Nigel Gibson is a British activist, a scholar specialising in philosophy and a noted author whose work has focussed, in particular, on Frantz Fanon.Edward Said described Gibson's work as "rigorous and subtle". He has been described as a leading figure in Fanon scholarship.
Gibson was born in London and was an active militant in the 1984–1985 Miners' Strike. While in London he also met South African exiles from the Black Consciousness Movement and, in conversation with the exiles, developed some influential academic work on the movement. He later moved to the United States where he worked with Raya Dunayevskaya in the Marxist Humanism movement, studied with Raymond Geuss and Edward Said and became an important theorist of Frantz Fanon on whom he has written extensively. Along with Noam Chomsky, Naomi Klein, Slavoj Zizek, and others, Gibson endorsed the statement in support of the South African shack dweller organization, Abahlali baseMjondolo, against state violence.

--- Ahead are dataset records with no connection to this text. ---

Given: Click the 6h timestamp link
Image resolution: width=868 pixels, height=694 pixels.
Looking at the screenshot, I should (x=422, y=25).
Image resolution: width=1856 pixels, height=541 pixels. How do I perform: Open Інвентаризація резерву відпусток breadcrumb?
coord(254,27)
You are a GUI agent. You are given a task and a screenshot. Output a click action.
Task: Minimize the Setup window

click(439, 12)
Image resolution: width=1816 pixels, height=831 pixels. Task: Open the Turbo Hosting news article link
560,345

Gibson has co-edited a major collection of work on Theodor Adorno with Andrew N. Rubin and is a co-editor of a collection of work on Steve Biko. His recent work has been marked by a return to an interest in Frantz Fanon (see his edited collection Living Fanon) with a particular focus on the reception of Fanon in popular struggles in South Africa (see Fanonian Practices in South Africa). His Fanon:The Postcolonial Imagination was translated into Arabic in 2013.
He is currently working on a co-authored book on Fanon with Lewis Gordon.

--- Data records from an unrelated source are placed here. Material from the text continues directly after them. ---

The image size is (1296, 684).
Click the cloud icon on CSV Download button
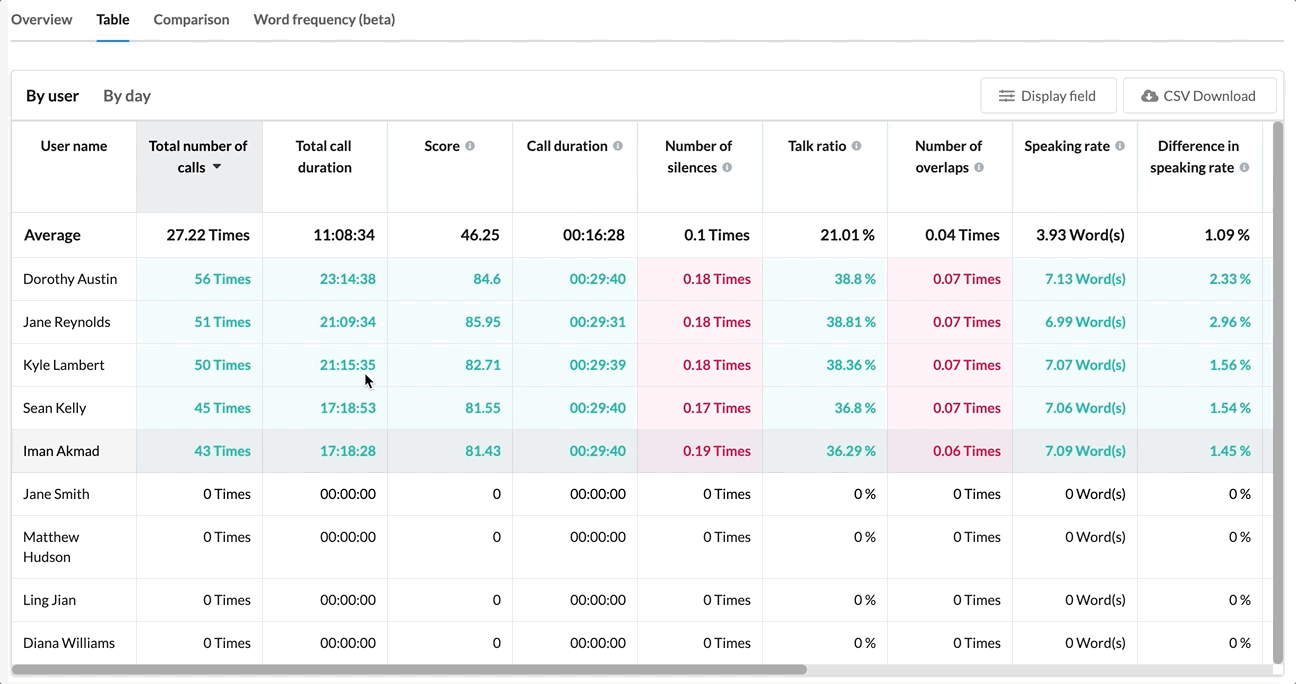(x=1149, y=96)
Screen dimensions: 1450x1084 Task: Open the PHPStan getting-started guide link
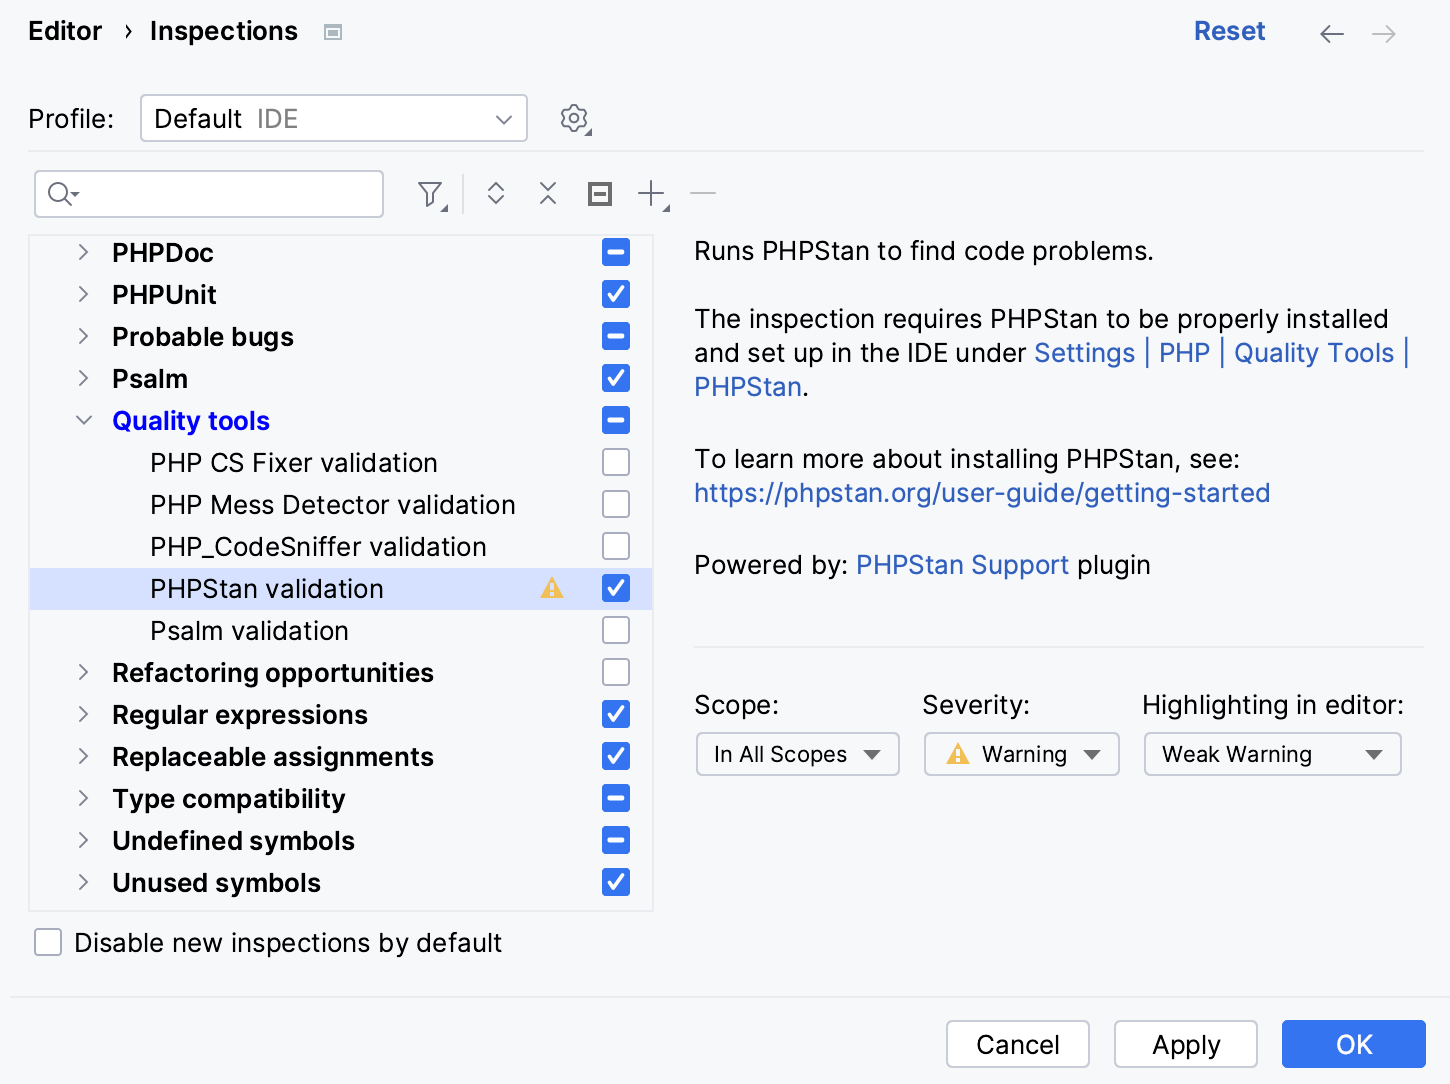(x=981, y=492)
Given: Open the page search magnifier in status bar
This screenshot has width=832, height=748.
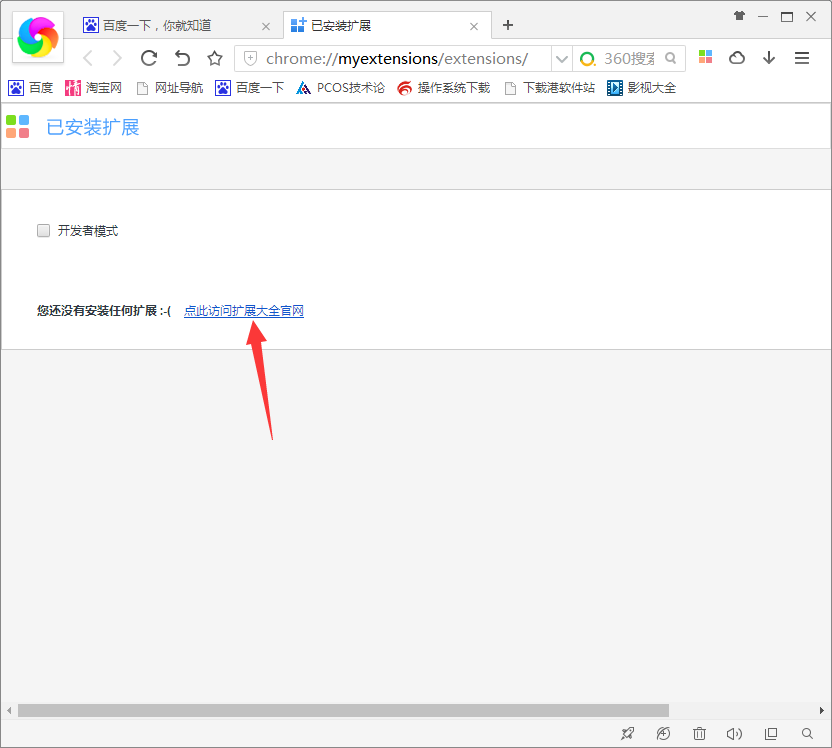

He was previously the Assistant Director of African Studies at Columbia University and a Research Associate in African-American Studies at Harvard University. He is currently Associate Professor at the Institute of Interdisciplinary Studies and an Honorary Research Professor at the Humanities Unit of the University Formally known as Rhodes. He is a member of the Committee for Academic Freedom in Africa.